Ariel Sharon is experiencing something that happened to his predecessors during the past decade - he has reached the conclusion there is a need for a fundamental change in the relationship between the state of Israel and the Palestinians. This is what Yitzhak Rabin believed when he signed the Oslo agreement; this is what his successor Shimon Peres maintained; this is what Ehud Barak understood.
The good intentions of all three were foiled - Rabin was murdered, Peres was defeated and removed from power by Benjamin Netanyahu, and Barak lost his government. Sharon is losing the support of his party. The country's leaders moved too fast, at a pace that did not match the ability to adjust of the political apparatus on which they are dependent.
This does not mean the prime ministers were wrong. The need to divert the Israeli-Palestinian confrontation from the bloody path it's on is becoming clearer as the years pass. They identified this need sooner than most of the politicians because the things one sees from the prime minister's seat, one does not see from the opposition bench, or even from the post of a minister. It appears that only when one reaches the tip of the ruling pyramid, the point at which all information, assessments, pressures, converge, the eyes become wide open and the picture becomes clear.
Apparently, when supreme responsibility is on their shoulders, the order of preferences also changes. Demography begins to play a role in the considerations, so does the morale of the people, the ability of the army to withstand long-term pressure, the economy, the views of the international community - and even the image of the country as a violent giant that is crushing a people fighting for its freedom.
This is the background to the birth of Sharon's disengagement plan. On the face of it, if we ignore all suspicion of dubious motives, it reflects the Prime Minister's understanding that the time has come to put an end to the lethal routine of the armed confrontation. This is not, necessarily, a good plan - an initiative based on dialogue with the Palestinian Authority would be preferable.

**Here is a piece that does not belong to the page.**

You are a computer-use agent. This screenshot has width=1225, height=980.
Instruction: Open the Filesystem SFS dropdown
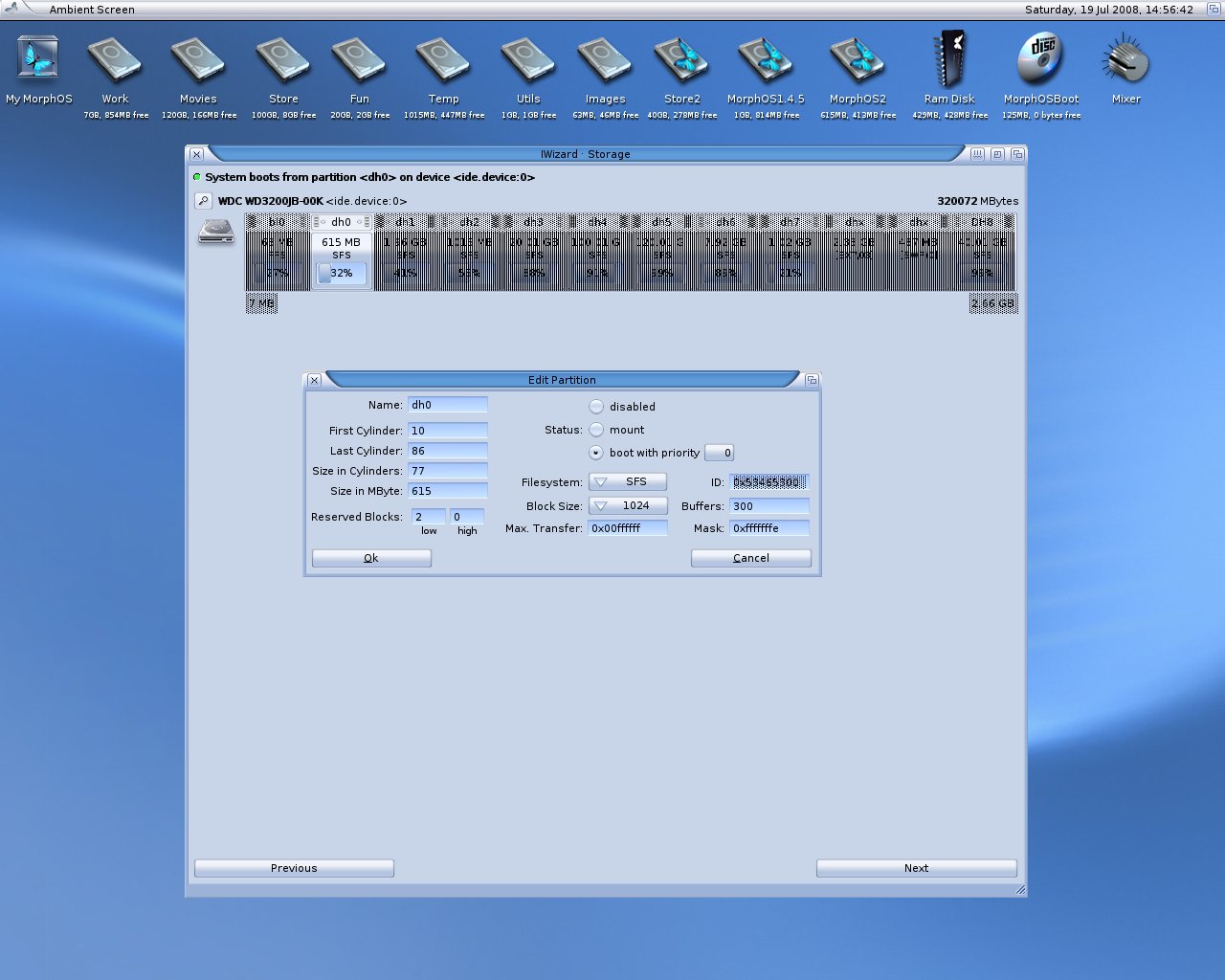tap(628, 482)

But it encompasses a precious promise, an expression of the intention to shake off the existing situation, and also a revolutionary willingness to pay a heavy territorial price for this. In practice, Sharon is declaring he has come to terms with the need to compromise with the Palestinians and that he agrees to withdraw from all of the Gaza Strip and about 90 percent of the West Bank.
This is a major change in his position and will be the point from which the relations between the two peoples will be defined .

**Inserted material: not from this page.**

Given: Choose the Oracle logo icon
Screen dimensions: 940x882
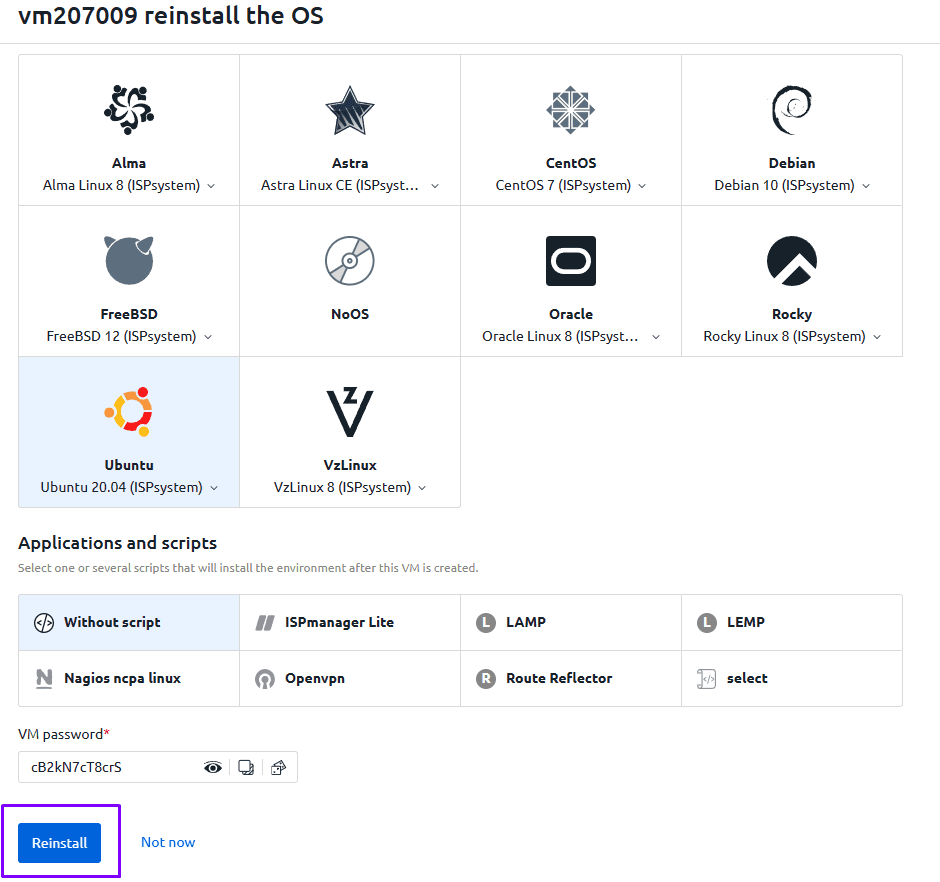Looking at the screenshot, I should [571, 261].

The Likud ministers who will today discuss the disengagement plan that they received on Friday have tremendous moral and personal responsibility when they come to the meeting with the intention to vote against the plan. They will join the opponents that had foiled an Israeli-Palestinian accord in the past decade.
They will have to stand before the majority of the public which, according to the polls, supports the plan and wishes for a settlement to the conflict. They will have to answer to the families of the fallen who will be killed in the coming days because of their insistence on maintaining the 16 settlements in the Gaza Strip.
The opposition within the Likud to Sharon's diplomatic initiative is being justified by arguments that are catchy - its weaknesses are pointed out, commitment to the decision of the Likud members at the referendum is stressed, and the shock that it will cause to the coalition is described.
However, behind these arguments stands a different motive, the same one that positioned Sharon before his election as prime minister in the camp of those opposed to the Oslo agreement. That stand is a refusal to give up on the territories, and the arrogant belief that it is possible to continue ruling another people.
Those who foil the disengagement plan sentence Israel to another 1,000 victims until the politicians and their supporters come to grips with the fact that achieving an accord with the Palestinians is essential to ensuring the future of the country.
If it turns out today that Sharon does not bring his plan to a vote in the cabinet, and that his intention was merely to create the impression that he tried to support it, then it will be he who will be infinitely responsible for its destructive consequences.